Cell lines are useful when dissecting molecular mechanisms of cell growth and death, although there is a caveat that the experimental results obtained by using cell lines represent artifact in vitro. Therefore, we used several HTLV-I-infected T-cell lines that we had established from distinct ATL patients. All of the cell lines made a transition from the status where they grow solely in the presence of IL-2 and undergo apoptosis in response to GC to that in which their growth is independent of IL-2 and resistant to GC. All cell lines at an early transformation stage expressed TBP-2, which was further enhanced in response to GC, although after the transition into the advanced stage they consistently lost the expression of GR and, more strikingly, TBP-2. Thus, the findings in this study suggest the important role of GR/TBP-2 axis in the apoptosis of leukemic cells in vivo. Clinical relevance of TBP-2 is currently under investigation. We collected fresh leukemic cells so far from four ATL patients that had received chemotherapy including GC (unpublished observation). Three of them were found to express TBP-2 in their leukemic cells at the levels as high as normal CD4 cells from health volunteers and have survived for at least 6 months. In contrast, one patient died within a month after TBP-2 expression in the tumor cells turned out to be markedly suppressed. These results are consistent with the notion that the loss of TBP-2 expression reflects the clinical progression of ATL.

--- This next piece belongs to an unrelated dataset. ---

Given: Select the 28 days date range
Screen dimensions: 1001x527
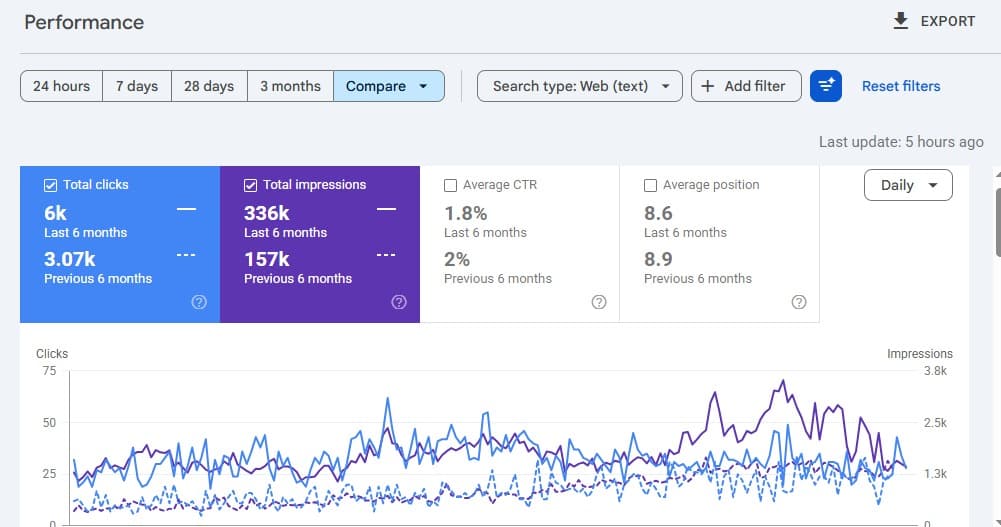Looking at the screenshot, I should tap(209, 86).
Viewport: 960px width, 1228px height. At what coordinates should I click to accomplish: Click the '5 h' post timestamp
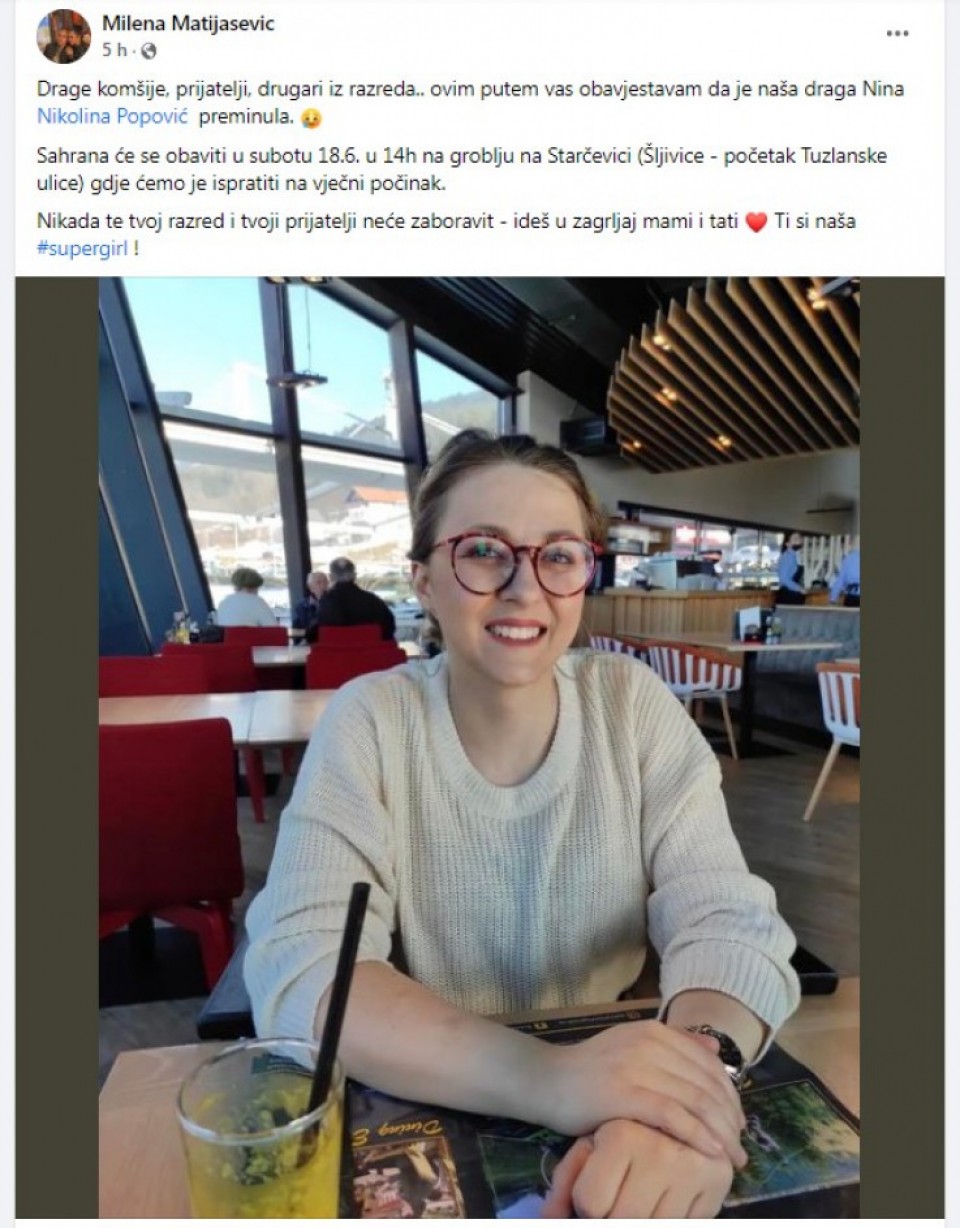[x=115, y=50]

TBP-2 has been implicated in multiple functions, including regulation of cell growth, lipid metabolism and non-classical secretion of cytokines.34, 35 However, the role of this molecule in mediating GC signaling has not been widely recognized. Apoptosis assays revealed that T cells purified from TBP-2-deficient mice36 were less sensitive to GC than wild-type T cells (our unpublished observation), suggesting the physiological relevance of TBP-2 to GC-induced cell death.

The expression of TBP-2 strikingly declined after HTLV-I-infected T-cell line cells became IL-2 independent, that is, more advanced in transformation. Beyond this point, the T cells failed to express TBP-2 even when they were treated with GC. After forced expression of GR, SAHA, an inhibitor for histone deacetylase, strongly induced TBP-2. The mechanism by which SAHA induced TBP-2 without the addition of Dex remains unknown. The induction of TBP-2 associated the inhibition of cell growth and the activation of caspase 3. Furthermore, forced expression of TBP-2 resulted in caspase activation and cell death in the advanced stage of HTLV-I-infected T cells. Thus, enhancement of the expression of TBP-2 in leukemic cells could provide a promising therapeutic strategy. SAHA is known to regulate the expression of multiple genes and is currently widely used in hematological malignancies.13, 33, 37 Owing to the heavy CpG DNA methylation in the advanced stage of ATL,29, 38 it may be necessary to combine SAHA with other demethylating agents, including 5-aza-deoxycytidine for better efficacy. One mechanism of action for these drugs might be the induction of TBP-2 and restoration of the GR/TBP-2 axis, leading to enhanced apoptosis of leukemic cells. In addition, our preliminary analyses with a limited number of ATL patients suggested the correlation of TBP-2 expression and prognosis. Although it is obviously necessary to study much more cases, these findings suggest that TBP-2 can be a useful measure to predict the prognosis of HTLV-I-infected patients as well as a target of drug development to treat advanced ATL patients.

In conclusion, our results show that TBP-2 plays an important role in mediating GC-induced cell death in HTLV-I-infected T-cell lines. Our results also raise the therapeutic prospect of inducing TBP-2 expression in improving the efficacy of the current GC-based chemotherapy.